Thursday, July 26, 2012

Side 1 Done

The first finish coat of paint is essentially finished on the first side of car 36, as seen dimly here. Both ends and the other side need to be stripped and painted, of course. We will want to do the final finish coat all at once, after the first layer is complete.

And I've started on end #1. One gets used to the steamy weather after a while. Did you know that IRM is affiliated with the prestigious School of Adversity and offers several advanced programs in overcoming hardships of all sorts? This is training you cannot get online, by the way. If you're interested, Dean Kallas will be glad to send you a brochure!

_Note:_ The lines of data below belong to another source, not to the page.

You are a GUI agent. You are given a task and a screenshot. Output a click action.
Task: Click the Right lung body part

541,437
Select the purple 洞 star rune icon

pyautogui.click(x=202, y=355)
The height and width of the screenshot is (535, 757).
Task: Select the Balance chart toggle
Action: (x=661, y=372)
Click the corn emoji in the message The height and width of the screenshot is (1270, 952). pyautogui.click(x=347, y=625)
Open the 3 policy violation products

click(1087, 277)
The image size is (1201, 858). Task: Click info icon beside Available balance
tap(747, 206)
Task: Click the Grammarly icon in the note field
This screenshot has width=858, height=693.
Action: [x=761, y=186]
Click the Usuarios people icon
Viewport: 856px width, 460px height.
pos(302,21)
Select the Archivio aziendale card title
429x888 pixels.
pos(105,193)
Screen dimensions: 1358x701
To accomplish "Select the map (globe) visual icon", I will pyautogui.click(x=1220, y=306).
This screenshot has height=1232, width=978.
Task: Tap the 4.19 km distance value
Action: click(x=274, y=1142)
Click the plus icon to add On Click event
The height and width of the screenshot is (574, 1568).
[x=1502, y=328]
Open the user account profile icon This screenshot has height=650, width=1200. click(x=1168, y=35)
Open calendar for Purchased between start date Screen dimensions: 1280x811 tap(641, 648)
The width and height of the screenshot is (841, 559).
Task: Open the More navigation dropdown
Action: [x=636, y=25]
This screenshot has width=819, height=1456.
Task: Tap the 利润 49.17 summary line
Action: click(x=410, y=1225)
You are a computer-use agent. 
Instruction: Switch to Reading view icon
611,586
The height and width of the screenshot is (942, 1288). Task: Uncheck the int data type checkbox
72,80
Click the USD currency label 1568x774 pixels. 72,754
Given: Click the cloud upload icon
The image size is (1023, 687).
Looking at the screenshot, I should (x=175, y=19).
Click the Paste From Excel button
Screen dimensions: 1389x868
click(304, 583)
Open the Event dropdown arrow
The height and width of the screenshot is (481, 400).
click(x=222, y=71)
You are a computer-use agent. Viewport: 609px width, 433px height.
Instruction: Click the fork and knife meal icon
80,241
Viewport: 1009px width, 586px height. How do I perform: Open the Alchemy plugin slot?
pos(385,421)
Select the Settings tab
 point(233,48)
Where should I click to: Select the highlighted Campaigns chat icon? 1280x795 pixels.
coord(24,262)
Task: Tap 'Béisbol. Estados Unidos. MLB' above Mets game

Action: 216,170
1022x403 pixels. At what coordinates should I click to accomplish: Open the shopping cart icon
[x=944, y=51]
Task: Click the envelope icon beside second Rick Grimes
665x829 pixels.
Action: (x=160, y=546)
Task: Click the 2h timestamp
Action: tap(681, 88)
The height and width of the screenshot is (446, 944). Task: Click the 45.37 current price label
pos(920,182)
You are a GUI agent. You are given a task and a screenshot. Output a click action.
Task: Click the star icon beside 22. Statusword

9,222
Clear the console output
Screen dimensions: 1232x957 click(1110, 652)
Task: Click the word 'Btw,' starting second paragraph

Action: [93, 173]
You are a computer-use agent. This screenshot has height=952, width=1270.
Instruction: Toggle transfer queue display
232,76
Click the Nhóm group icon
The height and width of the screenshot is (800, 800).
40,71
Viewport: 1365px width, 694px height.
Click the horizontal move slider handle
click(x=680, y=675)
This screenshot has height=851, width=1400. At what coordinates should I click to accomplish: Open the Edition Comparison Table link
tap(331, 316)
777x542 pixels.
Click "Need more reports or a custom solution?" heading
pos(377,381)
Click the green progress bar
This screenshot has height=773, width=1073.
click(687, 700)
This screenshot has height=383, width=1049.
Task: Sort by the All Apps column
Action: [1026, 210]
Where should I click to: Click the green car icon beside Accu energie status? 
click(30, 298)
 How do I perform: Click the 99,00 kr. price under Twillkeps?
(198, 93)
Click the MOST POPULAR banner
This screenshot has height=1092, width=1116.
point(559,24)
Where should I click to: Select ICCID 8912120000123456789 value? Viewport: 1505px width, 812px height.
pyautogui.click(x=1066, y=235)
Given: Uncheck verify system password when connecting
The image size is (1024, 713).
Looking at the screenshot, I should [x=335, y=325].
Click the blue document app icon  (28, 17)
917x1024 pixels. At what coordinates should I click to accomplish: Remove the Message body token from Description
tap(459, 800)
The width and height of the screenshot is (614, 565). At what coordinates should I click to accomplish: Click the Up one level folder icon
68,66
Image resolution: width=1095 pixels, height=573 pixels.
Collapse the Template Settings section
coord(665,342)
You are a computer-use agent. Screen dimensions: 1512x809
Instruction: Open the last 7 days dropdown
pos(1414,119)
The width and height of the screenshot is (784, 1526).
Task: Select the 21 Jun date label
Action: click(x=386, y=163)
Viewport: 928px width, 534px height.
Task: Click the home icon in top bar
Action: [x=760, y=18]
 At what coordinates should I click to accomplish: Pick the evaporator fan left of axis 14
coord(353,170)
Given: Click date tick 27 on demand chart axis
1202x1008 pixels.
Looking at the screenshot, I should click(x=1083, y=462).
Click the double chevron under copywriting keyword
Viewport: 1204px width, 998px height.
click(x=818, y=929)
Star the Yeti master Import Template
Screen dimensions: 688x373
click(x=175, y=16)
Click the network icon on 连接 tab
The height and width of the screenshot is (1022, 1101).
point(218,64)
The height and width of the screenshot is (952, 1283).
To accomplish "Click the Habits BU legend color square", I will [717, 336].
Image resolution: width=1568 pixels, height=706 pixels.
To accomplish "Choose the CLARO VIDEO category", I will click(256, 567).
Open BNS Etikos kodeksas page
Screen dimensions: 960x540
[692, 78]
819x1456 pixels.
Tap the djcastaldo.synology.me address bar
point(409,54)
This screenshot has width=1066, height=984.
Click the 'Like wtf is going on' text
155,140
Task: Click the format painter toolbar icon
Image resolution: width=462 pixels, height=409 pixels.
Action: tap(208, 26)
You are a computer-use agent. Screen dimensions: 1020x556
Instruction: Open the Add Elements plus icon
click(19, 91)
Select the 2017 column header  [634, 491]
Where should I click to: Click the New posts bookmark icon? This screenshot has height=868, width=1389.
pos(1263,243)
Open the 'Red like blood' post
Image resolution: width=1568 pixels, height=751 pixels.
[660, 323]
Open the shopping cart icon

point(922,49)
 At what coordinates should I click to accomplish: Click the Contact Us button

Here are some step-by-step progress shots on the drop sash for the side door, which I had talked about last time. The plugs are deliberately cut slightly too long, then glued in place with epoxy.

After the glue is set, they are rasped down to nearly flush. I started sanding all the paint off the sash, but ran out of energy.

So let's see what the indefatigable Tim Peters is up to. He's making great progress on the interior of the 1797. I had never really focused on the modifications to the ceiling inside this car. After a heater fire in 1938, it was heavily rebuilt by CRT with a drop ceiling, blocked-off clerestory, a new ventilation pattern, and bulls-eye lighting.

(L) This metal duct serves only as a mounting for the light fixtures.

(R) The framing for the drop ceiling can be seen clearly here, I hope. The original ceiling was removed after the fire, we should think, and this framing was installed. A layer of Masonite will be attached to it.

The space above the new ceiling serves as a ventilation duct. There are ventilators down the middle of the ceiling to admit air into the car, fed through Utility ventilators in the clerestory. The purpose of the oddly shaped crosspiece is a mystery. Exactly why this whole construction was supposed to be an improvement has me stumped, I must say. But Tim generously offered to help install a similar system in the 36, so send in your contributions today. Thanks!


Anonymous said...

I am fairly certain the baffle with the v-shapes cut out was in order to slow winds that might move through the duct, especially such that dust lying on the top of the ceiling does not lift and move into a ventilator inside the car.

Randall Hicks said...

Thanks, that seems as likely an explanation as any. Tim described to me a couple of different designs they were trying out at that time. It seems to have been pretty much hit or miss.